Finding superintendents also appears to be a somewhat difficult undertaking.

Only three job categories were rated as having severe shortages. Educators willing to teach physics or instruct students with severe disabilities are desperately needed as are those with “multicategorical” certifications, which are held by special education teachers.

Ms. Bryant emphasized that the survey provides a picture of national outcomes, and that statewide and local variations can be significant.

Still, “this is good news,” concluded Mildred Hudson, the chief executive officer for the Belmont, Mass.-based Recruiting New Teachers, a nonprofit group that tracks trends in the profession.

Fully Staffed

Meanwhile, administrators in DeKalb County, Ga., near Atlanta, are celebrating.

“This is one of the first years where we’ve opened up schools fully staffed,” said David R. Francoeur, the coordinator for certified employment for the 98,000-student system.

He attributes the situation to offering fewer jobs—500 vs. 800, a decision made to satisfy budget demands—and to improved recruitment policies.

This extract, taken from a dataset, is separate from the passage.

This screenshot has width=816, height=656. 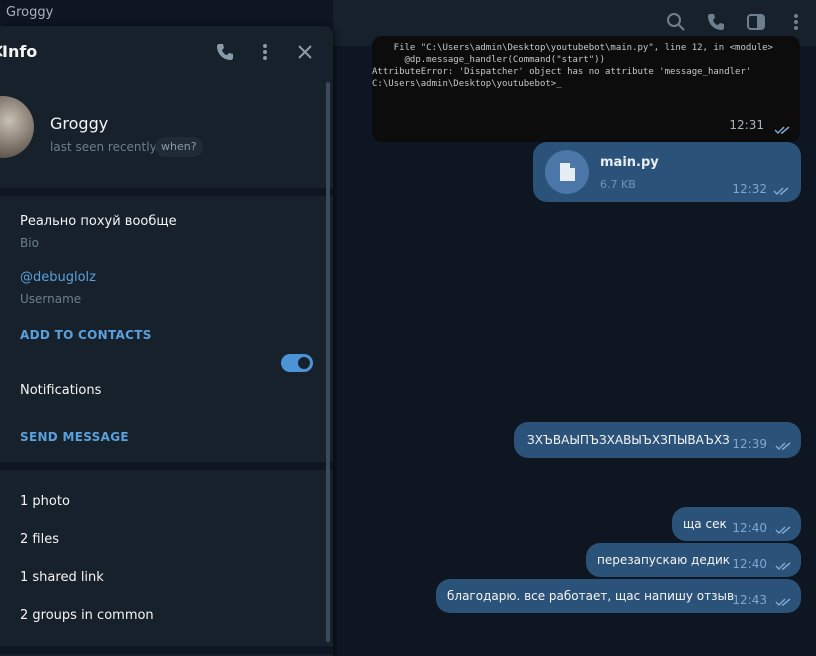 What do you see at coordinates (304, 363) in the screenshot?
I see `toggle-knob` at bounding box center [304, 363]. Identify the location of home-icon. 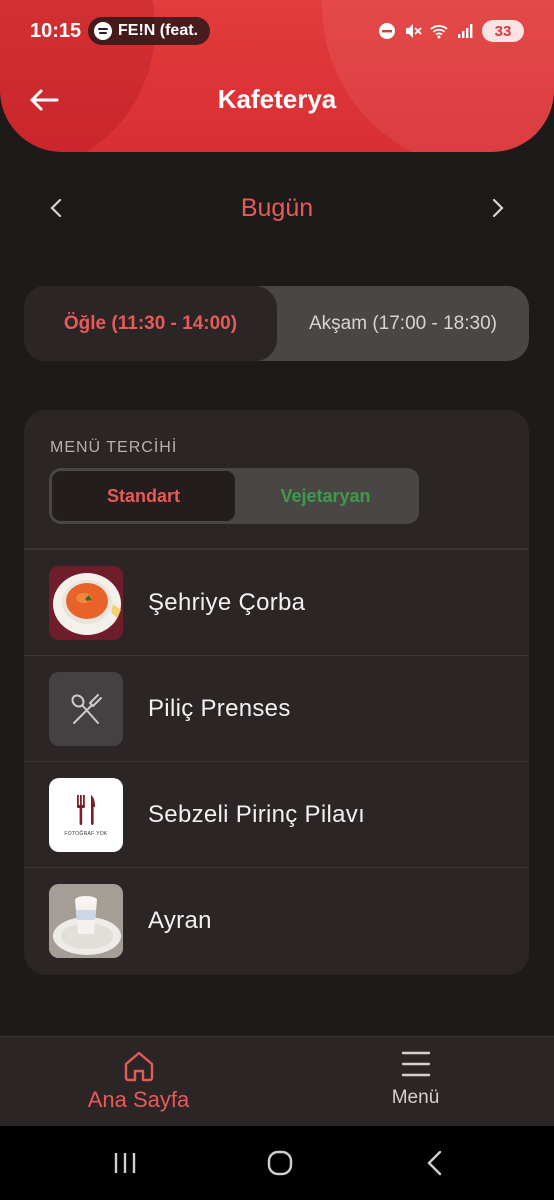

Mr. Francoeur noted, too, that the applicant pool in Georgia seemed to be much larger, as the field has been flooded with workers from other sectors.

“We had over 35,000 applications,” he added. “Two and a half years ago, we had between 10,000 and 13,000.”

While jobs are filled in DeKalb County, vacancies persist elsewhere in Georgia. Yet many teachers don’t want to move from the Atlanta area or teach subjects in districts or schools where there are continuing shortages.

“Our data indicate that students tend to take jobs within 50 miles of their hometowns and 50 miles of their universities—or both,” said William E. Loadman, the associate dean of research in the college of education at Ohio State University in Columbus, who contributed to the employment association’s project.

About “50 percent of all teachers in the nation are prepared in the Midwest,” he added.

Narrow geographic horizons are not the only problem, he said. There also simply aren’t enough preparation programs to generate the number of teachers needed for some subjects.

Of the nation’s 1,275 teacher education programs, fewer than 40 percent offer programs in such shortage areas as mathematics and physics, Mr. Loadman said.

“In too many cases, teacher-preparation [programs] are not being market-responsive,” added Thomas G. Carroll, the executive director of the National Commission on Teaching and America’s Future, a Washington-based nonprofit group.

“They’re not targeting their people to the shortages in the districts and schools they serve.”